Everyone is different. I think the most important answer to your question involves how well the re-feed goes, assuming a 24 hour window. I have NEVER come into a contest even slightly weaker from a water cut, and I’ve cut as much as 19-20 lbs of water. At the World Championship I competed in in 2018, when I made my biggest cut, I set a PR on log press that was 5 lbs off the world record. I also didn’t lose any focus, coordination or explosive power, as I crushed the sandbag over bar throwing event as well.
There are a few things I think people tend to get wrong during their re-feed. I think people tend to drink and eat too much, too fast right after stepping off the scale. I think people don’t prioritize simple carbs as much as they should to start their re-feed. And I think people often just eat shitty food. Barbecue and greasy hamburgers and shit like that will not sit well in your stomach during a re-feed, and will not help you the next day.
I usually consume 3-4 pedialytes to start, but I don’t do more than 1 every 45 minutes. I make sure I keep drinking throughout the day, but I never just chug fluids. That will get you back into pissing mode, and you won’t retain what you take in very well.
I make sure I oversalt my food during the day.
The first foods I eat are kinda junk food. Pop tarts, cinnamon toast crunch, just really sugary stuff that I know will digest quickly and easily. I don’t go for protein right away, that comes a couple hours after I start my re-feed. And I keep carbing up all day. My dinner is almost always sushi with plenty of soy sauce. You get quality protein from the fish, quality carb source in the rice, and sodium. It’s really pretty perfect.
In before accidentally shitting on the floor during the log press/any event requiring squatting/deadlift style movement
Not sure if I’ve ever had a pop tart, I actually might go try one today if I can find out where they sell them. Do grocery stores in australia sell them? I don’t know… will find out
this is why I’ve always avoided laxatives as well. I know some people who have used them, and I think they can and should be completely avoided. Proper dieting in the days leading up to weigh in should clean you out sufficiently. Laxatives are just extremely difficult to time properly. It’s too easy for their effects to carry over to competition day.
But yea. People do shit their pants while lifting. It happens.
How is the weight cut going? On track or did the tren kill you?
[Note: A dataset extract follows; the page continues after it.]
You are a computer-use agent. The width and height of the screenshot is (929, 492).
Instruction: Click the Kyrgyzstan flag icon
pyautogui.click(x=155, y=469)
Move this thread to the obituary section
Smores is the best flavor. Some taste better after being in the freezer, others fresh out of the toaster. So many options when you factor that in with each flavor
I’ve had a snore, that’s just chocolate, a marshmallow and two crackers right? Roasted over a fire…
That’s not a pop tart? Or are you telling me they have PRE PACKED SMORES!!!’
Yep that’s a smore. Smores flavored so bit different but the pop tart probably has more sugar than a marshmallow and actual chocolate
This was the result of my attempt to become obese last year, 4-6 a day and I was successful!
Why would you want to become obese, the systemic damage, chronic low grade inflammation etc… it’s terrible for you!
But I’ll see if I can get some to try, I’ll get back to you… compare it to real s’mores (both are terrible for you, put pure sugar is the shit… so I assume perhaps the pop tart will be even better?)
Was just chasing the scale and it seemed like a good challenge, don’t plan on getting that heavy again for a while (if ever). I was pretty chunky at that weight so getting there at a reasonable bodyfat% will be tricky.
Actual smores taste better of course BUT pop tarts you just need to break open the package and they melt in your mouth, probably the easiest calories you can get
This thread is weird, we started off with a guy trying to cut weight to set PL records and now we have a guy getting obese for fun. One extreme to the other.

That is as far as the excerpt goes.